W drugiej połowie szczególnie błysnął inny z zawodników ofensywnych Gronia – Paweł Kuźnik. Piłkarz, który w tym sezonie klasy B zdołał 5-krotnie skierować piłkę do siatki, w derbach 2 razy znalazł się w znakomitej sytuacji i nie miał większych problemów z pokonaniem golkipera Orła. Warto jednak zwrócić uwagę, że napastnik sam wypracował sobie zaistniałe sytuacje, a obrońcy gości przy jego rajdach byli niemal całkowicie zagubieni. Orzeł ogólnie spisał się w meczu derbowym bardzo przeciętnie, a jedyne zagrożenie na połowie gospodarzy stwarzał po strzałach zza pola karnego. Piłka po wspomnianych próbach albo znacząco mijała obramowanie bramki, albo Paweł Kuwik nie miał jakichkolwiek problemów z jej wyłapaniem.  

fot: BeskidzkaPilka.pl/ Artur Grabski
 
Trudno było jednak całkowicie się skupić na boiskowych wydarzeniach, gdyż trzeba było wyłapywać wszystkie „uprzejmości”, którymi darzyli się fani obu zespołów. Jak można się domyślić, kibice Gronia i Orła nie przepadają za sobą i obie grupy starały się jak najmocniej sobie dopiec. Wiele z tekstów nie nadaje się do cytowania, natomiast na porządku dziennym były różnego rodzaju przyśpiewki, dotyczące przydomka zespołu gospodarzy.

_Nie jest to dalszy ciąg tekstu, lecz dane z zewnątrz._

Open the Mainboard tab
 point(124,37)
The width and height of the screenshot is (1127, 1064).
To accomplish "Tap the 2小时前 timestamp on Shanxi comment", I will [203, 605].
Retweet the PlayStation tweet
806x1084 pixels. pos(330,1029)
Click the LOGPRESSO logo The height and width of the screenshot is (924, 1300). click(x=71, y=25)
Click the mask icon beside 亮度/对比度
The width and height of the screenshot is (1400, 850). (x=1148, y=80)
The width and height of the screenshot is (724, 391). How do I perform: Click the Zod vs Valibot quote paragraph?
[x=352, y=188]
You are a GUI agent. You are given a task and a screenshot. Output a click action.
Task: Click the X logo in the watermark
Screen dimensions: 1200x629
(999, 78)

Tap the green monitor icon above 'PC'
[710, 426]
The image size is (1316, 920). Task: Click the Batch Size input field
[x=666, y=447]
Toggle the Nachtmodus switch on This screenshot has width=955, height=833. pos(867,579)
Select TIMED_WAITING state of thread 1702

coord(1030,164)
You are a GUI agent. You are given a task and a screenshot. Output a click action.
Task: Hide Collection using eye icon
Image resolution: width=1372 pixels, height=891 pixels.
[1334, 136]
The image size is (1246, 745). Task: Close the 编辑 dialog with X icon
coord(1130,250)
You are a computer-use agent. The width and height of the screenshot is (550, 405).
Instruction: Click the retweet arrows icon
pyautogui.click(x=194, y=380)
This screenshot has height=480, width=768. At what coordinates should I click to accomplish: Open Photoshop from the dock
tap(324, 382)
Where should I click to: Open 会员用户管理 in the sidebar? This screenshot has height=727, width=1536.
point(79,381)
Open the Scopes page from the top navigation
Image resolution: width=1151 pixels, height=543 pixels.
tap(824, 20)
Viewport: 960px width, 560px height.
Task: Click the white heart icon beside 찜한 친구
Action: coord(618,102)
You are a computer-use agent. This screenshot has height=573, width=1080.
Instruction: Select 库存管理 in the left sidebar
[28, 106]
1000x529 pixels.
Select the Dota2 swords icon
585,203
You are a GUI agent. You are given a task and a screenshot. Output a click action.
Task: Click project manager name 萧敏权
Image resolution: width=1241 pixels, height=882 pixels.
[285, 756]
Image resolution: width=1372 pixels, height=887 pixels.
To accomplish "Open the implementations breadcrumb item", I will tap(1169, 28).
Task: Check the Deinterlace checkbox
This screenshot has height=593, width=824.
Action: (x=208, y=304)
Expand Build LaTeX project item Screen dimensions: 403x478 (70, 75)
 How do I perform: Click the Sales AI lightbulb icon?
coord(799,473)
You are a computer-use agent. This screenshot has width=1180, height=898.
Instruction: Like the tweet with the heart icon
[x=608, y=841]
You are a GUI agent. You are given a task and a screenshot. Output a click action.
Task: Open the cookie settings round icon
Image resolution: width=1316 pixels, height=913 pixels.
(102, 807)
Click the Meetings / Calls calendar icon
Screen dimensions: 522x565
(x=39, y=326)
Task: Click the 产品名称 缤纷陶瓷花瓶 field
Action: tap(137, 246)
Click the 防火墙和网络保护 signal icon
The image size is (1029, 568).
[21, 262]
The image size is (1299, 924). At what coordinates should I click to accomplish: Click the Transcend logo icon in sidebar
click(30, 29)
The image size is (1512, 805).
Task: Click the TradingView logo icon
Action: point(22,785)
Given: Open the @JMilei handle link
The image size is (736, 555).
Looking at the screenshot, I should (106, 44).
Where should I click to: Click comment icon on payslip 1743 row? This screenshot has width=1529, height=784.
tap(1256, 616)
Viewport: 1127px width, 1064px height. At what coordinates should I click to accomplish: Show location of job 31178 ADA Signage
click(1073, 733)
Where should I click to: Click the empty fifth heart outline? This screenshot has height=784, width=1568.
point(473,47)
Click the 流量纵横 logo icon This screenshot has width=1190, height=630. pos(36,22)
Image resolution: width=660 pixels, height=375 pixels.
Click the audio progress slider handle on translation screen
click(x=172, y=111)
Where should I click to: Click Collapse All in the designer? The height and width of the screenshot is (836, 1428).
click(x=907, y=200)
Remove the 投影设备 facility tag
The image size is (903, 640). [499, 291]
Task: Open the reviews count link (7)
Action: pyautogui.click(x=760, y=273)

Zostali oni nazwani przez kibiców LKS-u „Szwedami”, nawiązując do geograficznego położenia obu wsi. Doping ze strony fanów gości właściwie ustał po strzeleniu trzeciej bramki przez gospodarzy, co skrzętnie wykorzystała przeciwna strona, krzycząc: „Coś wam nie idzie, hej Kozy, coś wam nie idzie” i „Coście tak cicho..”. Wydaje się, że tak jak na boisku, tak w kibicowskiej walce także lepsi okazali się gospodarze. 

Dzięki prestiżowej wygranej w derbach, Groń przeskoczył w tabeli Orła i to on zajmuje obecnie 7. miejsce w stawce. Orzeł jest ósmy i ma w perspektywie najbliższego weekendu kolejne spotkanie z sąsiadem w ligowej tabeli – do Kóz ma przyjechać dziewiąty zespół z Ligoty.